Stored data entries
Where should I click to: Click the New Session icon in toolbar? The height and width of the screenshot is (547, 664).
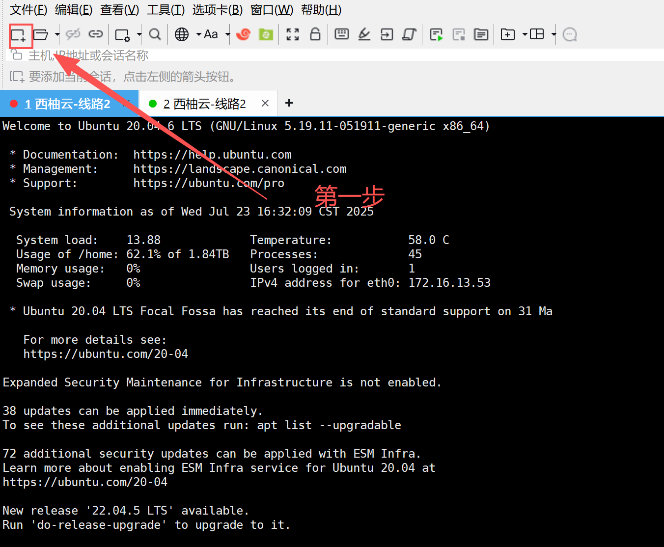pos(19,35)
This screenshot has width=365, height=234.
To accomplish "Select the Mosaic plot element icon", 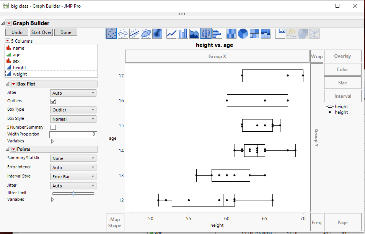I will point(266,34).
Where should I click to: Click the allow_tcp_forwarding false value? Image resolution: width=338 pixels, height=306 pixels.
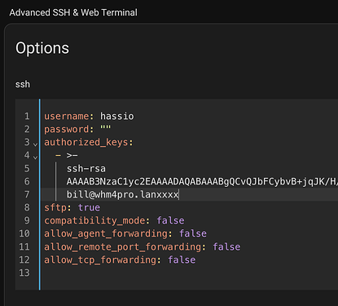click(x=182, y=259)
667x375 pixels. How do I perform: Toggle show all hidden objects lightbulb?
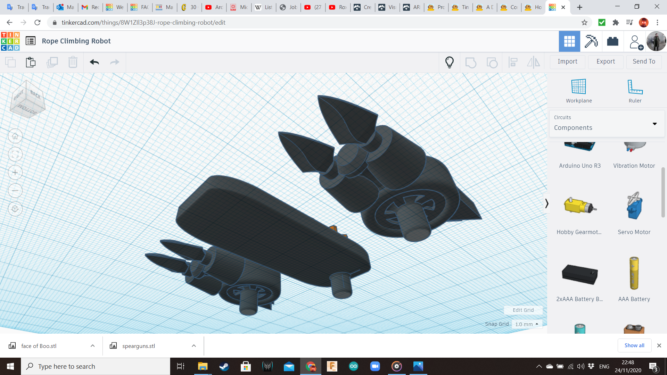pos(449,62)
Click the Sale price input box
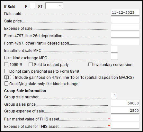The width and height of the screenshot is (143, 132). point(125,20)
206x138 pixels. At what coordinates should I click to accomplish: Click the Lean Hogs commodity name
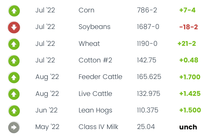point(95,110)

## Written request
List every line of the entries above that contains the word "Where", matching its case exactly.

## Result for this exercise
Where should I click to: Click the New Session icon in toolbar? The height and width of the screenshot is (547, 664).
Where should I click to: Click the allow_tcp_forwarding false value? Image resolution: width=338 pixels, height=306 pixels.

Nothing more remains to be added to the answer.